A coalition of Attorneys General is pleading that the Supreme Court put a stay on the Environmental Protection Agency’s Clean Power Plan. Oklahoma has joined West Virginia, Texas and several other states in a lawsuit to stop the implementation of the EPA’s new rules. A lower court ruled against a stay, so the AGs are seeking relief with the higher court. The filed the request with the High Court on Tuesday.

The argument goes something like this, because the changes to electric power generation the EPA is mandating are so severe, the change would dramatically impact the way the American economy works.

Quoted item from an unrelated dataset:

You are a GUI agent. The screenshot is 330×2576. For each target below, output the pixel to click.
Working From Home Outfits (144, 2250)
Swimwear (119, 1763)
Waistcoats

If the Supreme Court doesn’t at least temporarily keep the rules from being implemented, compliance could increase costs to rate payers, state regulators, and the electric utilities and generation companies.

The rule is called the Carbon Pollution Emission Guidelines for Existing Stationary Sources; Electric Utility Generating Units. The regulation calls for electric generation companies to move away from fossil-fuels, mostly coal, as a source of generation to help reduce carbon emissions. The Attorneys General filing argues that the EPA previously issued rules which caused damage while they were being challenged in court. They are asking for the Supreme Court’s stay to prevent any possible “damage” from being done while the challenge to the Clean Power Plan makes its way through the courts.

The D.C. Federal Court is handling the lawsuit, West Virginia v. U.S. Environmental Protection Agency. Texas Attorney General Ken Paxton and West Virginia Attorney General Patrick Morrisey are leading the coalition for the states. The lawsuit was filed on October 23, 2015, the day the EPA’s rule was published in the Federal Register.

“The Obama Administration has exceeded its authority in imposing a plan that will kill jobs and significantly raise electric bills for all Americans,” Attorney General Paxton said. “This power grab will force a massive reordering of nearly every state’s electric grid and result in less-reliable service for all customers. Such far-reaching actions raise serious concerns about the power of the federal government.”

The Oklahoma Department of Environmental Quality also is participating in the federal lawsuit.